The promise from all these services is to make paying for just about anything much easier and safer than cash or checks, potentially bringing on a future when no one walks around with cash, or even a wallet. Still, people have stuck with traditional cash because it's remained reliable for centuries and never runs out of batteries.

"We welcome any development that helps people address the awkwardness of dealing with cash when paying friends or family back," Venmo spokesman Josh Criscoe said in a statement about Zelle.

Zelle, Venmo, Apple Pay and their competitors are likely hoping to not only kill off cash, but grow into critical facets of people's financial lives, helping them also buy items in stores or pay bills online. Because those activities are so critical to banks, it makes sense these companies would eventually come out with their own peer-to-peer service to prevent Silicon Valley from taking over yet another industry.

Zelle has a strong starting point in gaining customers, thanks to its backing from dozens of big and small banks. In all, 86 million customers banking with Chase, Capital One, Wells Fargo, US Bank and others can start using Zelle this month. Venmo, meanwhile, had an estimated 9 million users last year, according to App Annie. Looking to invite in a broader set of people, Zelle avoided including a social feed for its payments, which is Venmo's key feature.
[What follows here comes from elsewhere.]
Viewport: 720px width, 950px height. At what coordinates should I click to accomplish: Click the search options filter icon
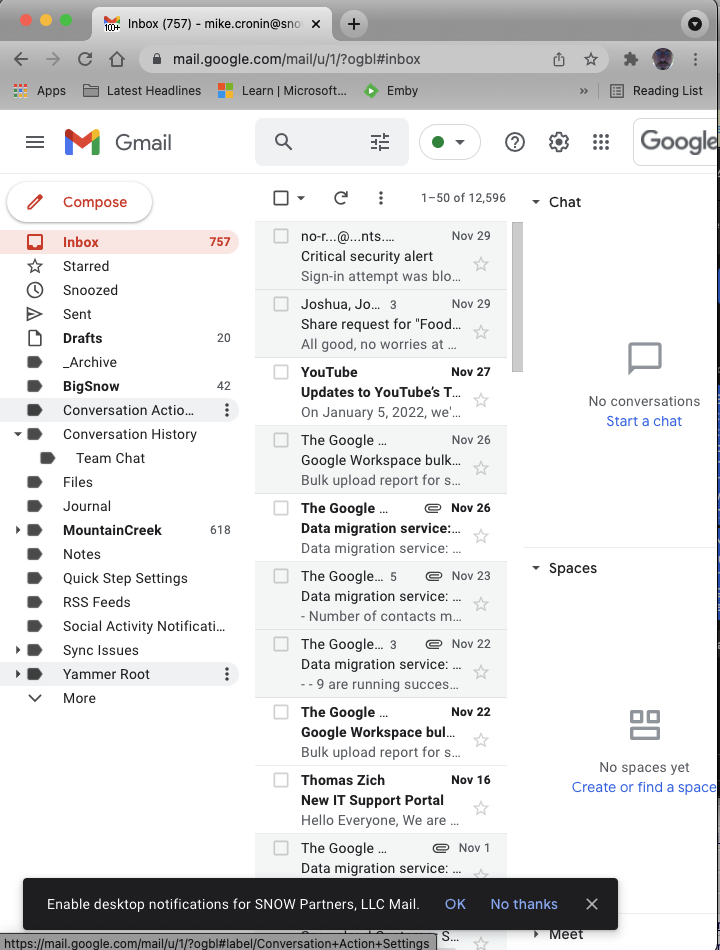point(380,142)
But, with Venmo already available for five years, it's hard to say whether Zelle has enough benefits to get people to switch over. For folks who don't typically use peer-to-peer payments already, Zelle and partnering banks may have to work hard to convince them that it may be time to go digital.

"It's not going to be an overnight success. They have a long road ahead of them," Forrester analyst Brendan Miller said of Zelle. "Things like Venmo have tremendous popularity and usage already, and Venmo is ubiquitous already."

Zelle was built on the foundation of clearXchange, a network banks created in 2011 to transfer money between each other. The name clearXchange wasn't used with consumers and the network was generally used to help the banks, not their customers. Now, Zelle creates the first unified branding and a simpler payment process for customers that sits atop the clearXchange network.

Beyond peer-to-peer payments, Zelle can also handle disbursements from companies and other institutions, such as insurance claim checks, tax refunds or medical bill reimbursements.

Zelle is slowly rolling out its service to financial institutions, with a group of 12 to 15 starting to use it first. The whole set of 30 banks -- which include Bank of America, Citi and TD Bank -- will join over the next five to 12 months, Alexander said.

Some banks, like Wells Fargo, will sunset their current branding for their peer-to-peer services and adopt Zelle instead. Others, like Chase, will integrate Zelle into their branding, such as "Chase QuickPay with Zelle."